Selten fängt ein Buch, das Generalabrechnung mit einer Bank ist, mit einem Suizid an. Aber es ist auch nicht irgendeine Bank, über die Dirk Laabs schreibt. Es ist die Deutsche Bank, jenes Unternehmen, das einst Aushängeschild der deutschen Wirtschaft war, integraler Bestandteil der Deutschland AG, eine Bank von Weltruf. Heute ist sie an der Börse weniger wert als der Zahlungsdienstleister Wirecard. Und ohne dessen Bedeutung kleinreden zu wollen – der Vergleich sagt alles über den Abstieg einer Wirtschafts-Ikone. „Bad Bank“ nennt Laabs das Institut, und man kann diesen Begriff in der Worte doppelter Bedeutung interpretieren. Die Deutsche Bank, eine schlechte Bank, gleichzeitig mit so vielen Problemen und Risiken vollgestopft wie vor Jahren die Abwicklungsgesellschaften, die den Finanzkrisen-Müll von WestLB, Hypo Real Estate und Co. entsorgten. Ein gelungener Titel.

Den Absturz hat Laabs aufwendig und gut recherchiert, mit vielen Details, die selbst aufmerksame Beobachter der Finanzkrise vor zehn Jahren so nicht kennen dürften und die das Buch lesenswert machen. So auch der tragisch-spannende Einstieg, der das Erleben des Londoner Musikers Valentin Broeksmit aus dem Januar 2014 beschreibt. Der 37-Jährige wird von der Haushälterin nach Hause gerufen, wo sich sein Stiefvater William mit der Leine seines Hundes erhängt hat. Ein Freitod ist immer ein Drama, aber Broeksmits Selbstmord geschah offenbar aus Angst vor zahlreichen Behördenermittlungen gegen seinen alten Arbeitgeber. Auch diesen Ermittlungen verdankt die Nachwelt die Erkenntnis, dass die Deutsche Bank längst nicht immer der Fels in der Finanzkrisen-Brandung war, als den sie ihre Vordenker gern darstellten, sondern ein Unternehmen, das die Schrottpapiere genauso wie anderen im Portfolio hatte, aber immerhin clever genug war, sie rechtzeitig in der Finanzwelt wieder loszuwerden.

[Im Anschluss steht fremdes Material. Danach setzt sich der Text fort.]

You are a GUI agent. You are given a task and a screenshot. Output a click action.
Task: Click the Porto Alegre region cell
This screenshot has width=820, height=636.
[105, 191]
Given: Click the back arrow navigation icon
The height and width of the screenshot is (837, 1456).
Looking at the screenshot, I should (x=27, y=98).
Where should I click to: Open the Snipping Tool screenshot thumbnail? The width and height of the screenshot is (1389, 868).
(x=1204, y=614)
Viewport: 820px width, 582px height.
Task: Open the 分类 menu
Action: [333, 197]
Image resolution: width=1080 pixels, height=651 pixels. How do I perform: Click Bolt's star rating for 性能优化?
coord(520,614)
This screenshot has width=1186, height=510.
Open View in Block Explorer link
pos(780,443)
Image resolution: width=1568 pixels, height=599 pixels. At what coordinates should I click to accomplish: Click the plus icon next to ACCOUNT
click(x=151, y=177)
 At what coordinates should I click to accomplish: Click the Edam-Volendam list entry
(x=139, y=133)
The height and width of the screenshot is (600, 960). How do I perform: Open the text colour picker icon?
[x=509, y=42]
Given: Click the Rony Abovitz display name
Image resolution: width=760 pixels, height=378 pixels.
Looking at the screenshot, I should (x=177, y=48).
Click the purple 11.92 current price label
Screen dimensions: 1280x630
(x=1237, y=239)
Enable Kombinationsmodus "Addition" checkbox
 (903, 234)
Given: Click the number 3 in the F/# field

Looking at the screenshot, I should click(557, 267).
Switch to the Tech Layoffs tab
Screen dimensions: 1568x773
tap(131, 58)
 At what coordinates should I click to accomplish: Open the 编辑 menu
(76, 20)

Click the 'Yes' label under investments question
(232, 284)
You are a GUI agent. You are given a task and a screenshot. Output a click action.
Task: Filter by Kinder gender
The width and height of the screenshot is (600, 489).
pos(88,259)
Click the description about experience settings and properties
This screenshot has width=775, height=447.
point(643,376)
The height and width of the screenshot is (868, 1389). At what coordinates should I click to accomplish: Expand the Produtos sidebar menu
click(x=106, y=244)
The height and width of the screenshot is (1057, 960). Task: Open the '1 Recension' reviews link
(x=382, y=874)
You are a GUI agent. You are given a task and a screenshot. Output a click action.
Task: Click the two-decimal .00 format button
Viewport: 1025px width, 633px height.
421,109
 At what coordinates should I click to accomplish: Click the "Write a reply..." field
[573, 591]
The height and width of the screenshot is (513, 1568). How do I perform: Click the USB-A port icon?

Das mitunter zumindest moralisch fragwürdig handelte, womöglich auch kriminell. Und so wird das Drama um Broeks­mit zum Ausgangspunkt für den Abgesang auf die Deutsche Bank.

Natürlich muss man dieses Buch nicht lesen, um die Entzauberung eines Mythos mitzuerleben, nicht wegen der Enttarnung von Figuren wie Josef Ackermann und Anshu Jain, die sich entgegen der Heroisierung früherer Jahre (an der auch wir Journalisten mitwirkten) als Normalmenschen mit Fehlern und Schwächen entpuppten und ihren Anteil daran hatten, dass die Bank in eine lebensbedrohliche Krise stürzte. Das alles ist tausendfach geschehen. Aber Laabs beschreibt sehr präzise, wie die Ackermanns und Jains, selbst Investmentbanker, das Schicksal der Bank in die Hände der Regenmacher legten, lieber einen riskanten Deal mehr wagten, statt etwa in die IT der Bank zu investieren. Geführt von Managern, denen Laabs „Gier, mangelndes Unrechtsbewusstsein und eine Art Verachtung für den Kunden“ vorwirft. Beim Lesen wird der Weg das Ziel, weil man das Ziel kennt und sich doch immer wieder darüber wundert, wie es so weit kommen konnte.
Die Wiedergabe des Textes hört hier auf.